​Üstad

-Ruzname; Kelime Günlüğü’nden-

Hayırla yâd edilenlerden olmak kıymetli bir iştir.

İştir, dedik. Zira kişi hayra gayret etmedikçe, hayra talip olmadıkça öyle anılmak zordur.

Aslında bu, nefesimizin bir diyeti gibidir. Şahsımıza Allah’ın tahsis etmiş olduğu nimetlerin kıymetini bildiğimizi, şükredebildiğimizi hayra gayret ederek gösterebiliriz.

Bir mertebedir hayırla yâd edilmek. Hem insanlıkla bağımızı diri tutan hem de manevi olarak bizi kuşatan, başıboşluktan alıkoyan bir disiplindir. İhtiyacımızdır.

Hayır gayretinin ardını dolduran, bir veya birkaç mesele üzerine eğilmiş, ömür vermiş, dirsek çürütmüş, faydayı emekle sürekli hâle getirmiş olmaktır. İnsanlığa faydalı olmak, faydalı insan yetiştirmek, Hakk’tan ve hakikatten haber vermektir.

İşte böyle biriydi Sezai Karakoç.

Üstaddı. İdrakini insanlığa sunmuştu. Yaşarken kendi devrine imzasını atmıştı

Böyle olduğu için Hakk’a yürüdüğü haberi yayıldıktan itibaren, üstadı hayırla yâd eden cümleler kuruldu.

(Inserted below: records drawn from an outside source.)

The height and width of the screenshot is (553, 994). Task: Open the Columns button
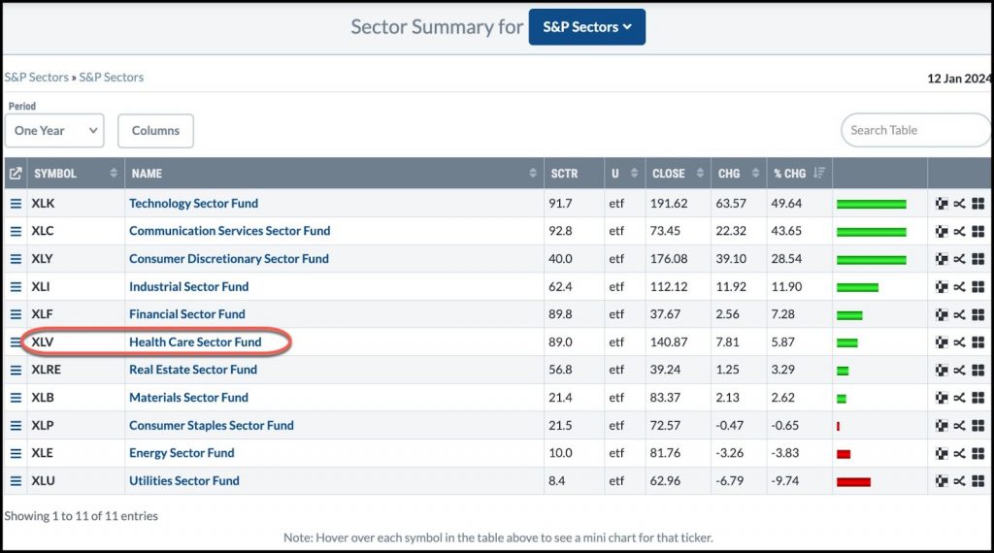tap(155, 131)
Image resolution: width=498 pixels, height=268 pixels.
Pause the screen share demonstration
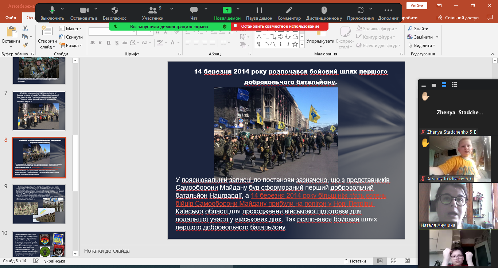[x=259, y=11]
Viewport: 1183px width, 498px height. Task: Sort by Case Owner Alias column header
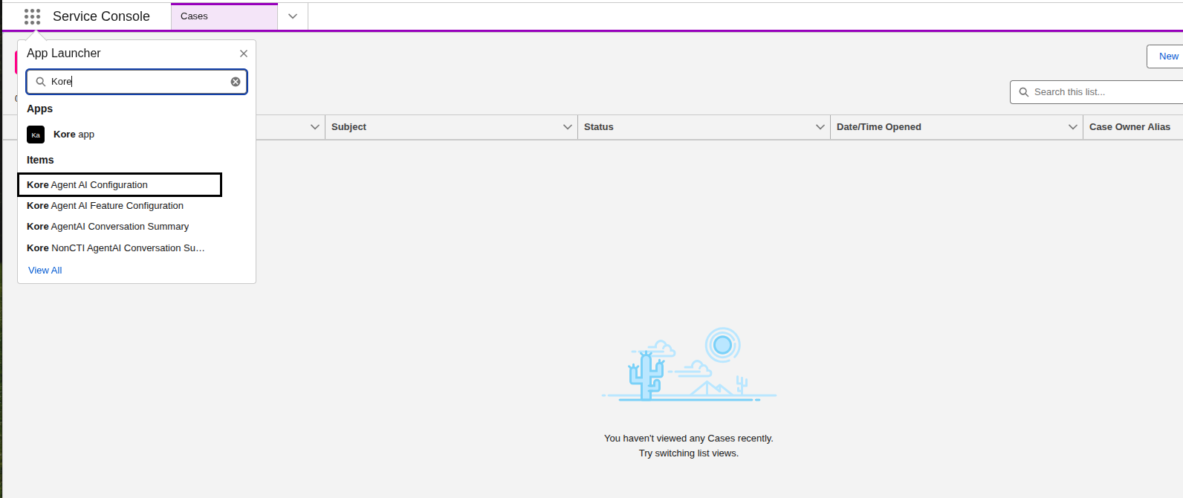1129,127
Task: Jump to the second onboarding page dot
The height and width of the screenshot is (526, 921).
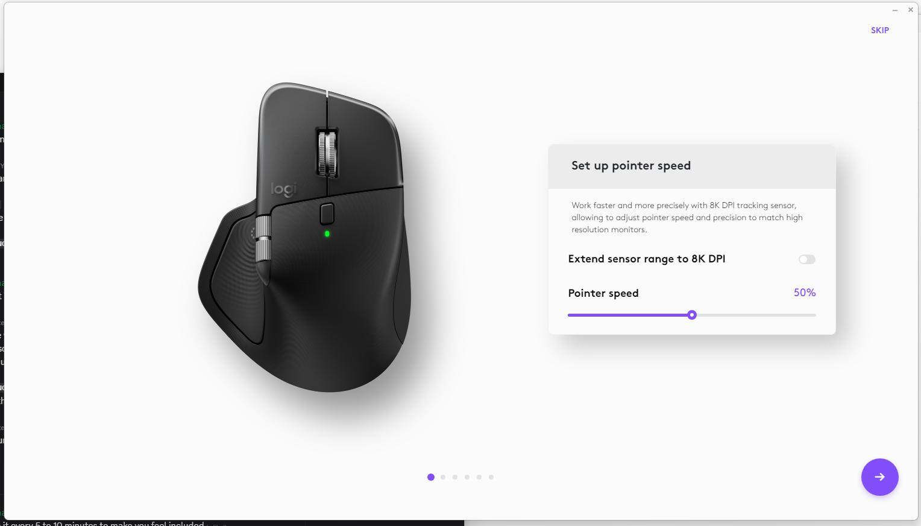Action: pos(443,477)
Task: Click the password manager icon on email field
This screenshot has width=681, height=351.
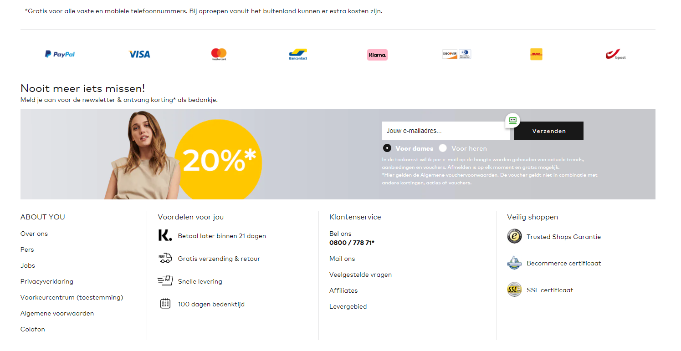Action: (x=513, y=121)
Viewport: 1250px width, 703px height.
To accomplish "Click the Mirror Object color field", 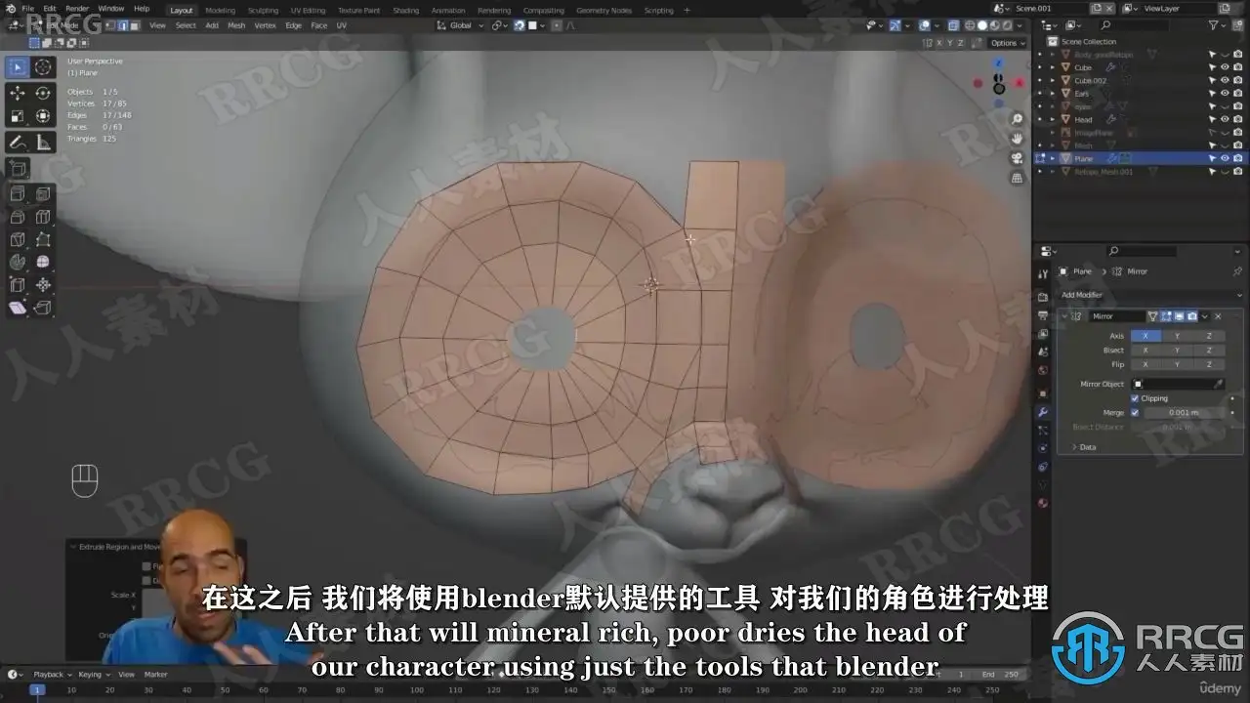I will [x=1177, y=384].
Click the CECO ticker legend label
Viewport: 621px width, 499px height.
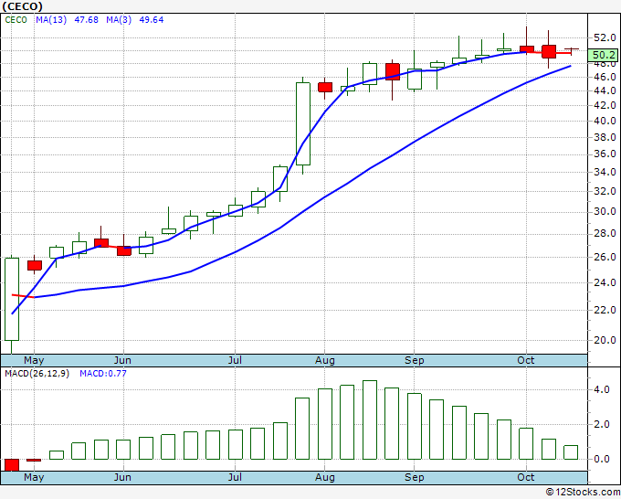tap(16, 17)
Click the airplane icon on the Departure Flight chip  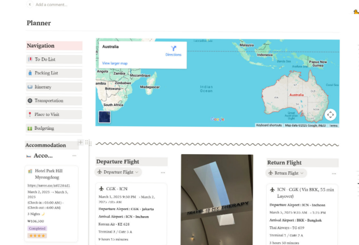pyautogui.click(x=99, y=172)
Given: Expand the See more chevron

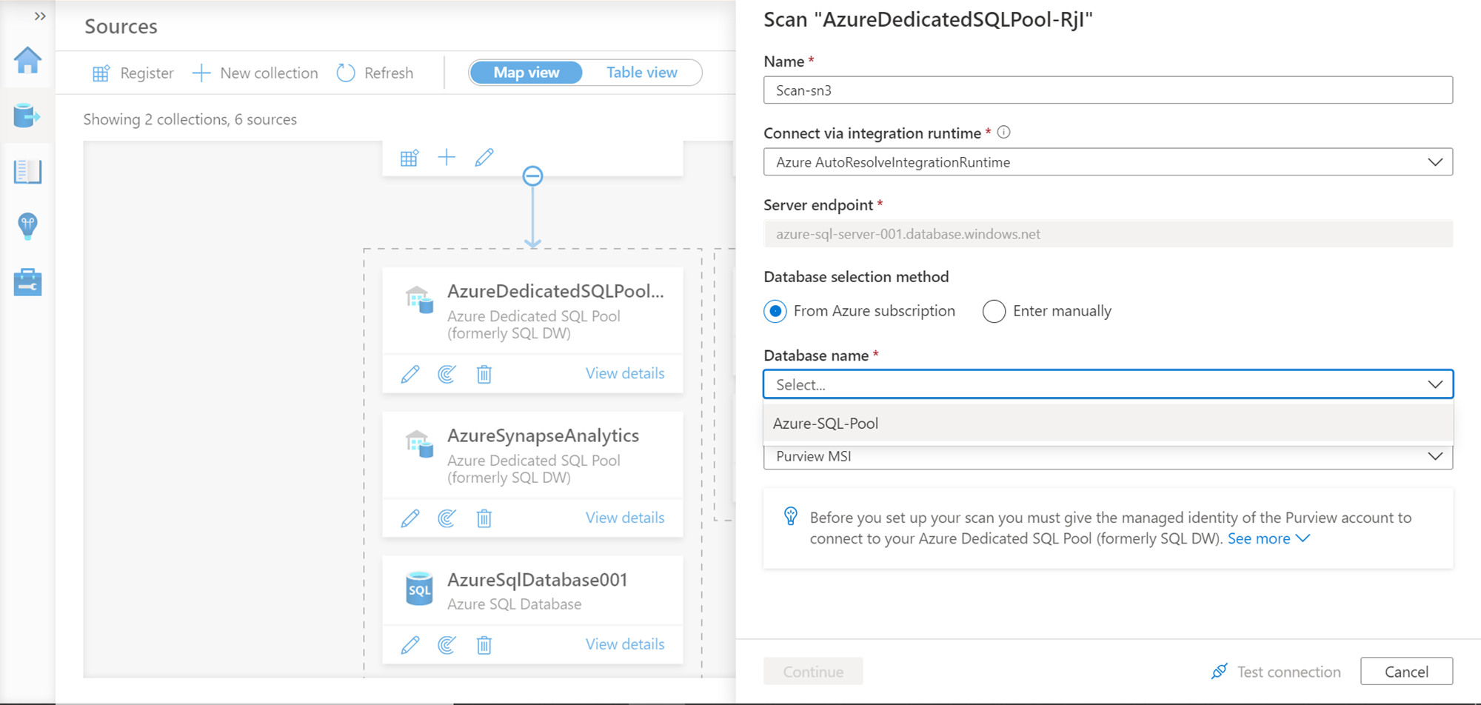Looking at the screenshot, I should pyautogui.click(x=1303, y=538).
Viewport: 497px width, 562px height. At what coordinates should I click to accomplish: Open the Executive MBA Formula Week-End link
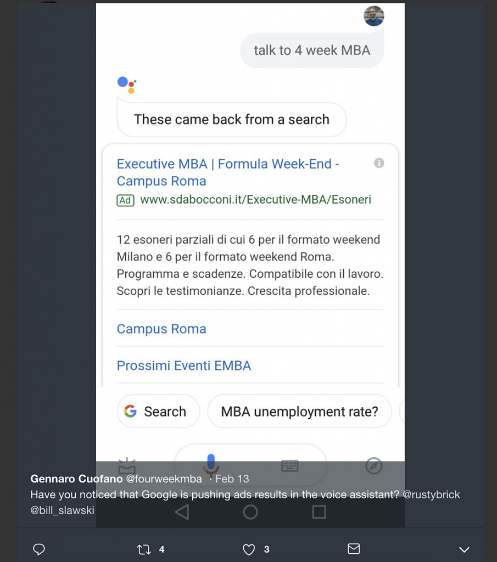[x=228, y=172]
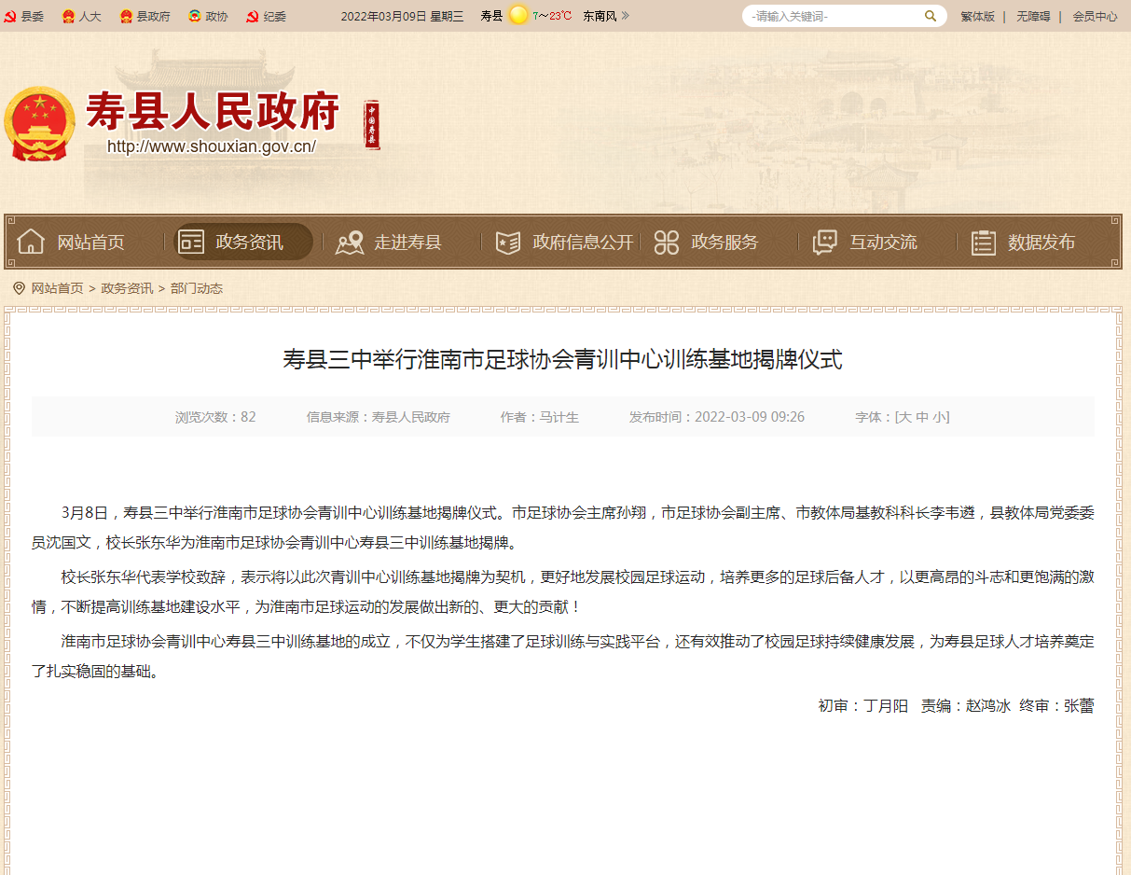Click the 政府信息公开 document icon
Screen dimensions: 1131x875
coord(506,241)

İtibarsızlaştırmak için hamlede bulunan birkaç çatlak ses, hayırlı seslerin yanında etkisizleşiverdi bu yüzden. Hayırlı olanı yâd eden hayırlı sesler, diğerlerini bastırdı. Yitimin tesellisi de buydu bir bakıma.

Bugün devasa bir tarih serencamının önünde, tecrübe edilmemiş bir muhteviyatı, tanımlanamaz bir devri soluyoruz.

Bütün birikimler ve tecrübeler dağlar gibi önümüze yığıldığı hâlde, yeni keşfedilen kör noktaları nasıl yorumlayacağımız ve aydınlatacağımızı bilemediğimiz oluyor. Görünen olduğu gibi değil ya da olan göründüğü gibi değil. Karışmış kocaman bir çileyi andırıyor dünya. Mesuliyet kabul edenlerle etmeyenler aynı rafta sıralı.

Ve üstadlar bir bir çekiliyor aramızdan. Bir sorsak ne derdi, diye aklımıza gelenlerden yaşayanlar az.

Karakoç da böyle kuşatıcı, akil bir dimağ idi. Kıymeti bilindi, anlaşıldı diye bir teselli bıraktı ardından. Ama yeterince danıştık mı; orası meçhul. . İllaki söyleyecek bir şeyleri kalmış olmalıydı. Duymak ihtiyacı içinde olduğumuz… Askıdaki sorularımızın bir kısmını, onun gidişiyle ceplerimize geri topladık.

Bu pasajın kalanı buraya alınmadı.